PROBLEM REQUIREMENTS:
Update the rows in the part that opens with the line containing "Click the email share icon" and continues through the end of the rows by changing "column header" to "column heading" and leaving everything else unchanged. Give back only those lines, and leave out the pictures.

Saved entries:
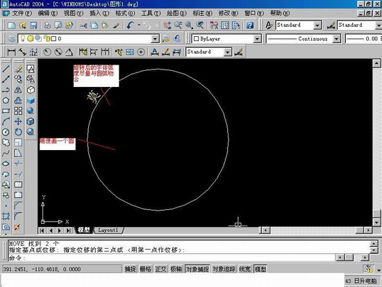Open the layer list dropdown

(155, 38)
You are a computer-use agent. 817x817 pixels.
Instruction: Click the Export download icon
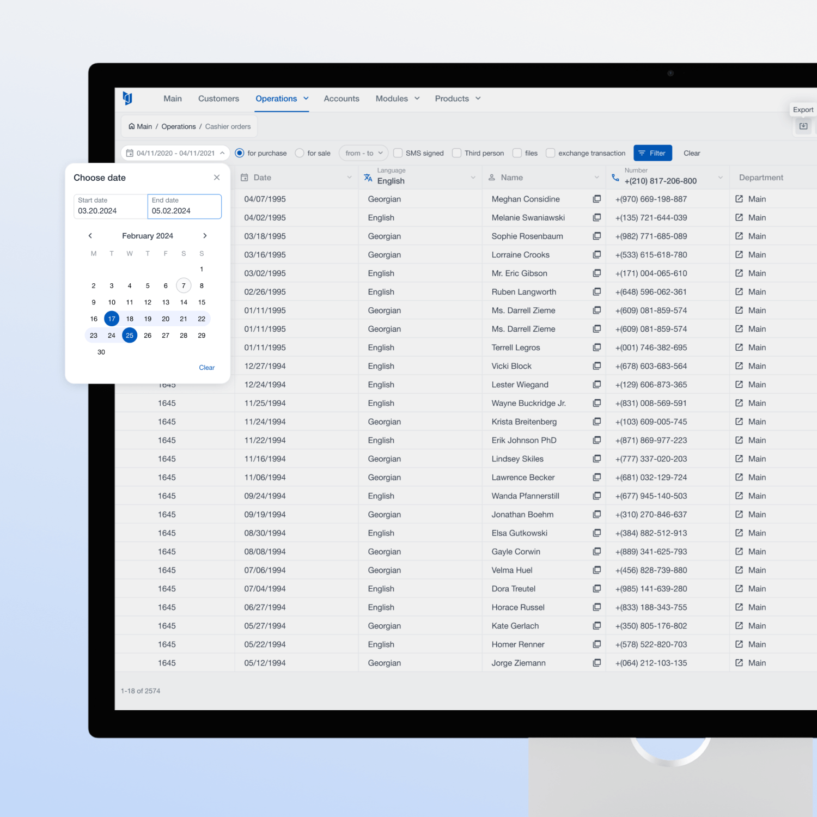tap(803, 126)
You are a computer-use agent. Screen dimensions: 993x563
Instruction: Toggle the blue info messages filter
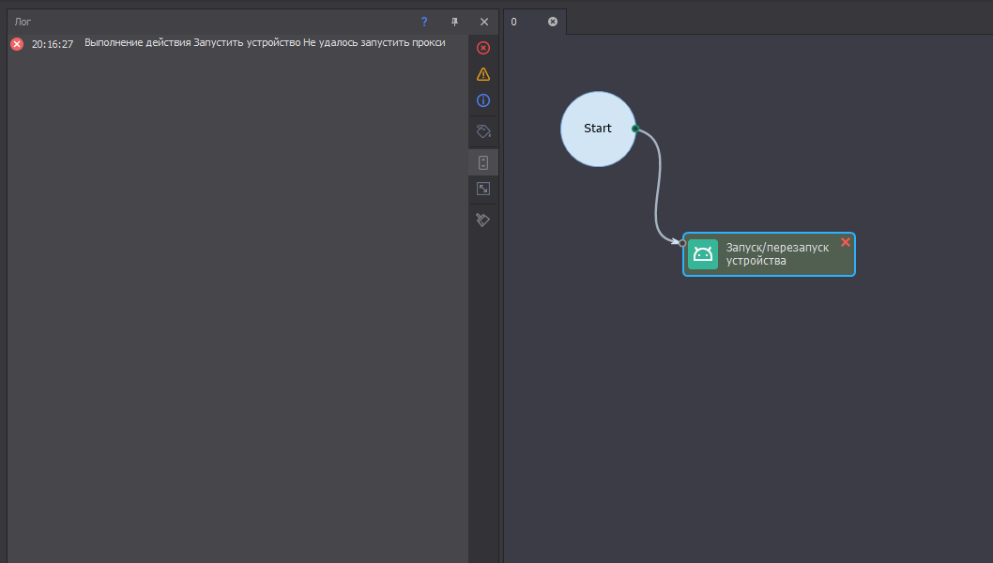[x=483, y=100]
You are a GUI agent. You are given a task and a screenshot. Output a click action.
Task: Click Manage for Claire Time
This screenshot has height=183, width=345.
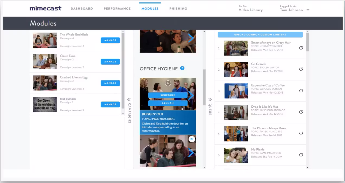click(110, 61)
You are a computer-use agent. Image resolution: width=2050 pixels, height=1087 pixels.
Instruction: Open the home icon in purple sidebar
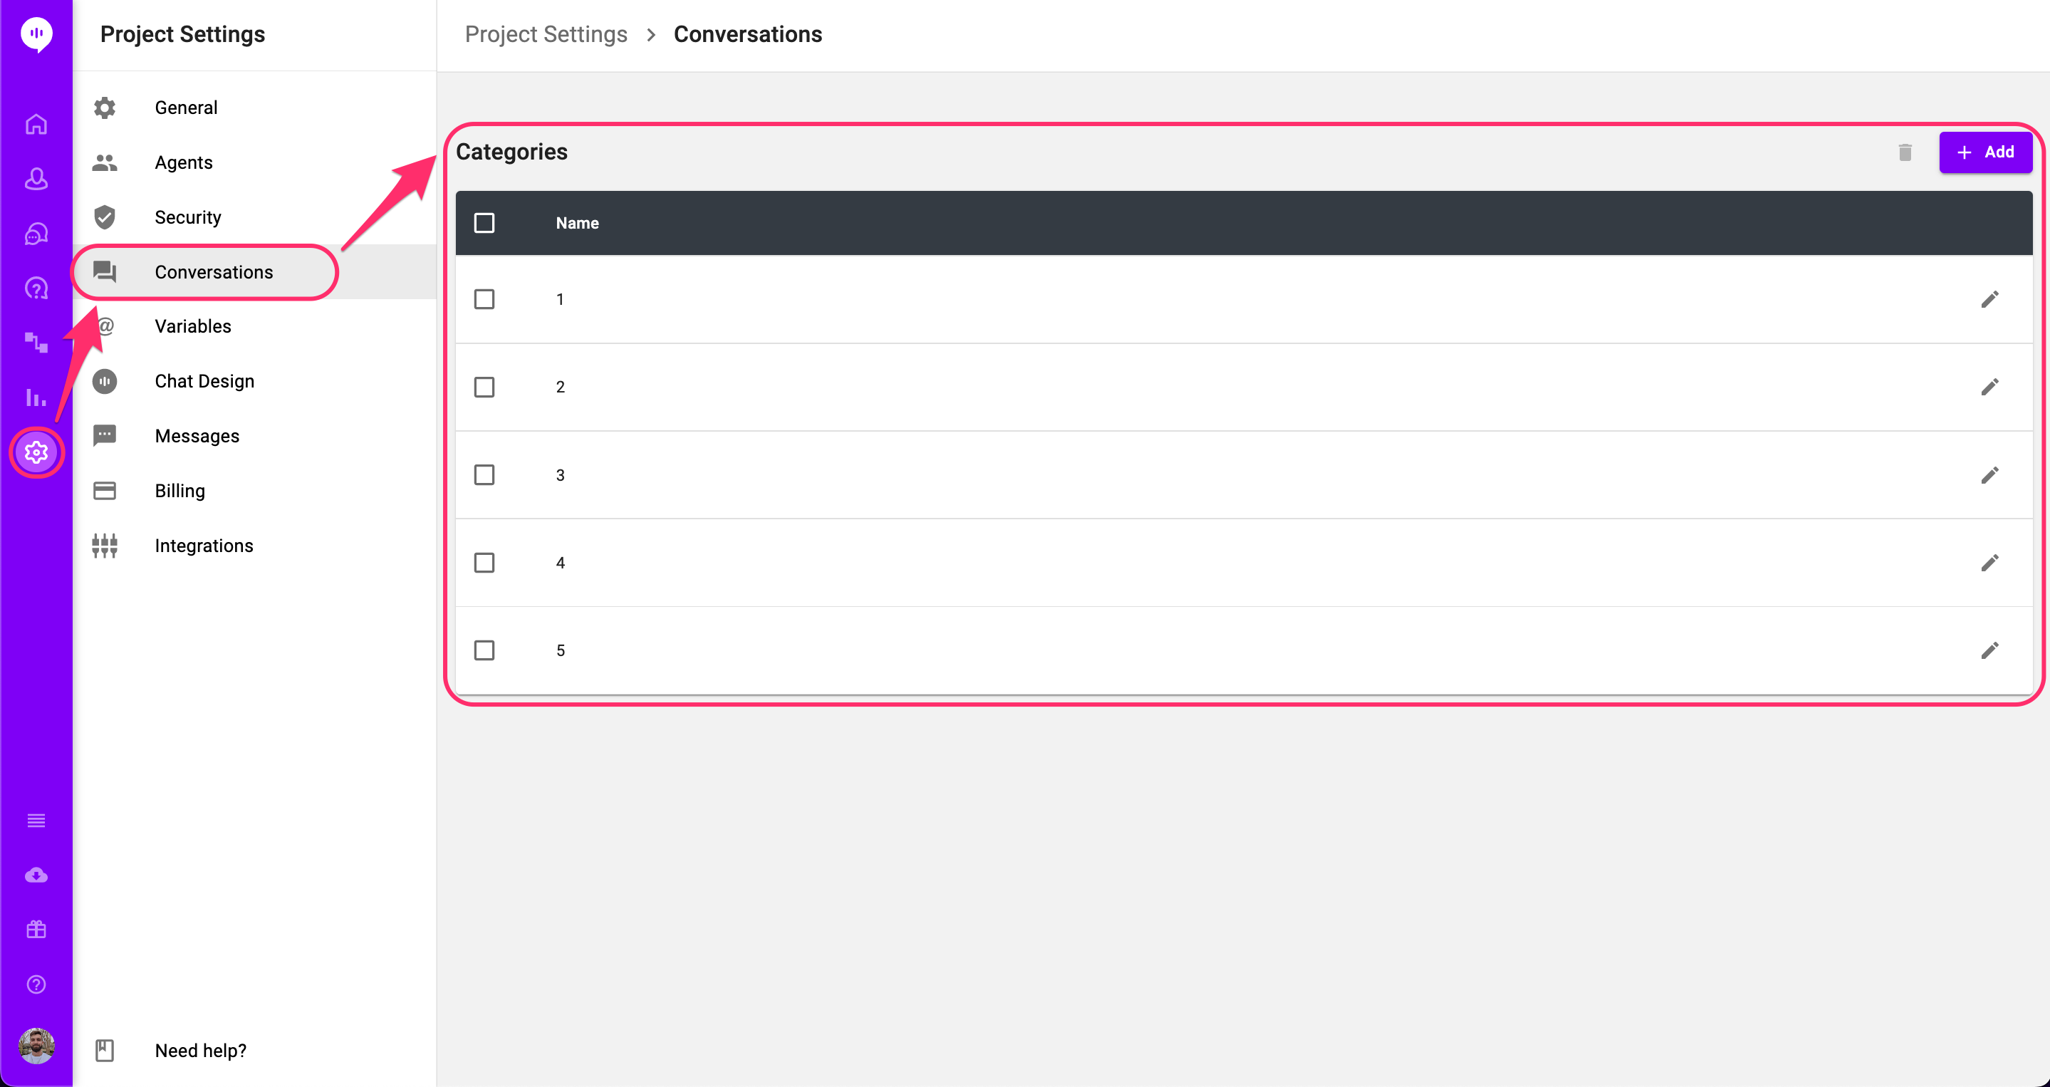click(36, 124)
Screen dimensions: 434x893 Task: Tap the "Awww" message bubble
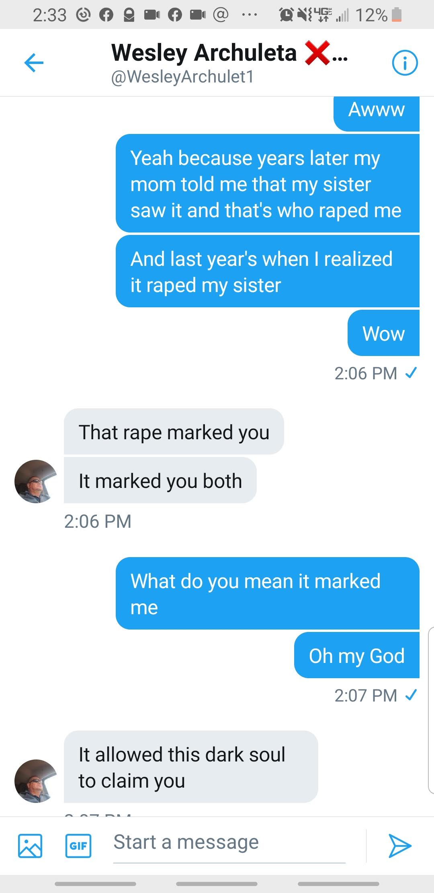pyautogui.click(x=376, y=110)
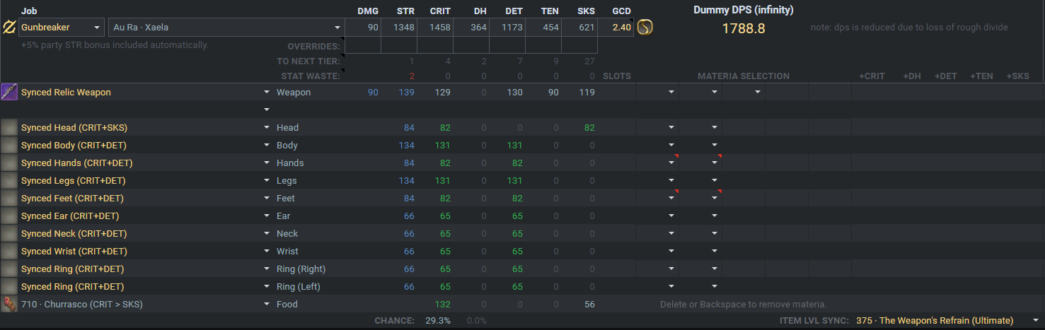Click the gold skill speed icon beside GCD
This screenshot has width=1045, height=330.
(645, 28)

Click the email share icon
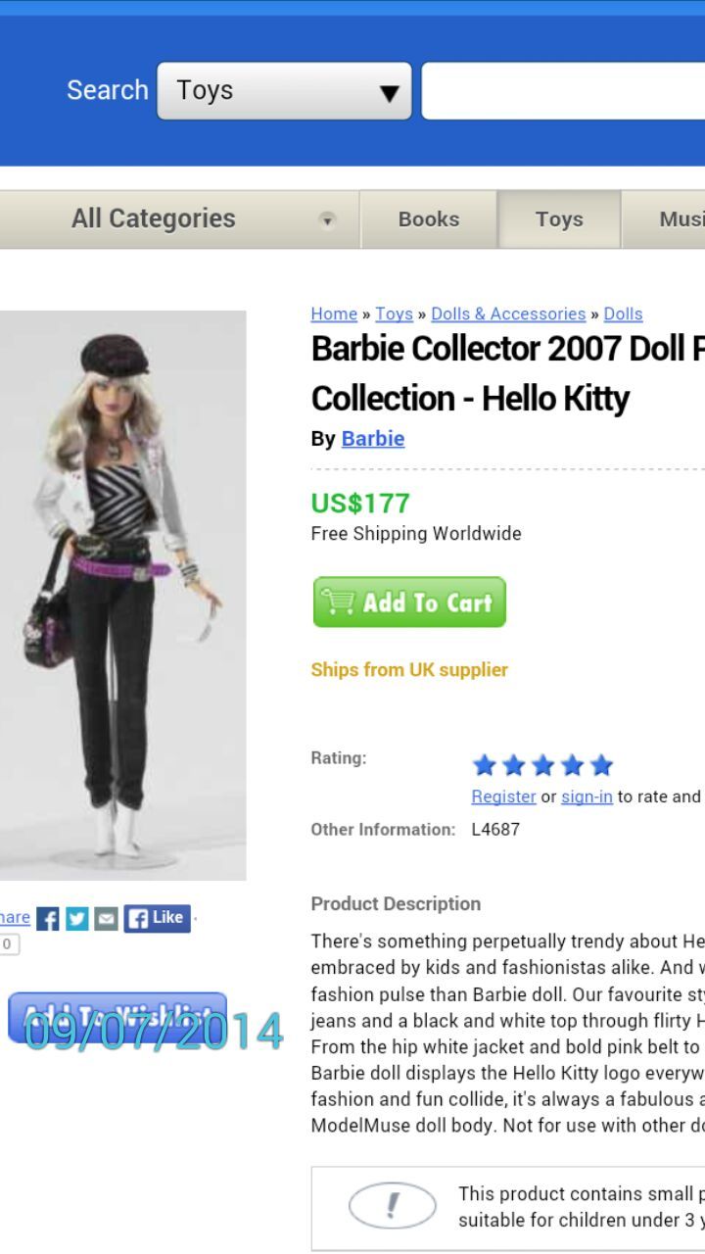click(106, 919)
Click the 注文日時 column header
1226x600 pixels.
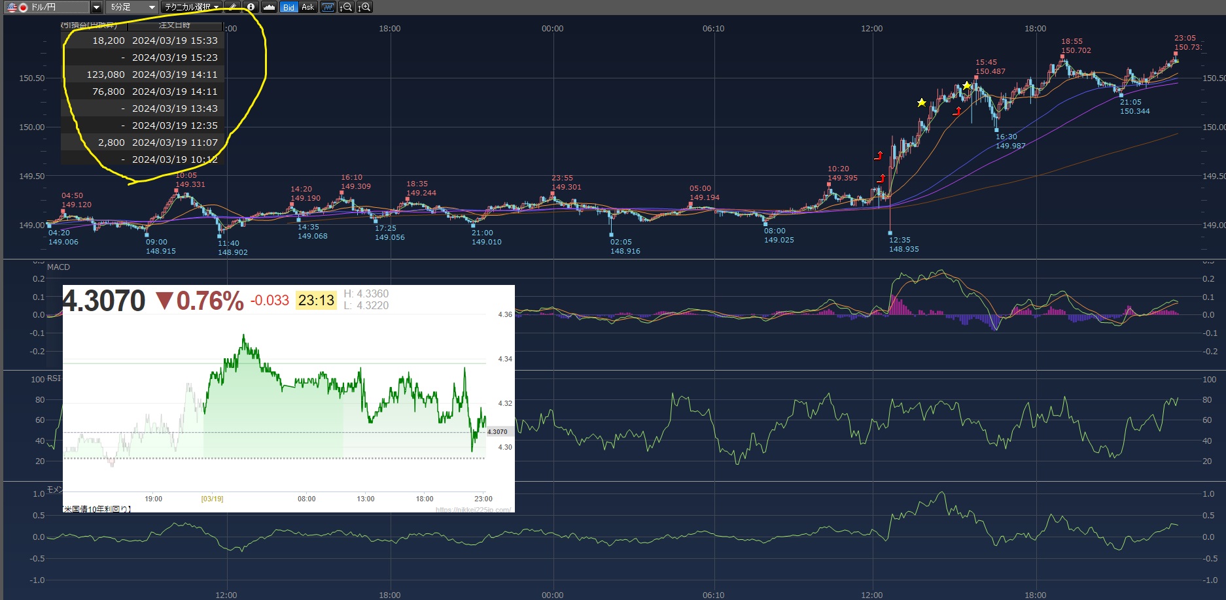pyautogui.click(x=175, y=25)
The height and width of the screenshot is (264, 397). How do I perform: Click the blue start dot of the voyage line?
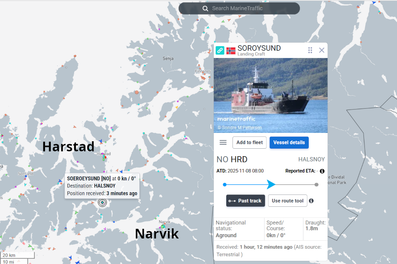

REPLY TO THE EXERCISE:
Click the email share icon
click(106, 919)
Click the 注文日時 column heading
1226x600 pixels.
pyautogui.click(x=175, y=25)
The height and width of the screenshot is (264, 397). How do I perform: Click the blue start dot of the voyage line?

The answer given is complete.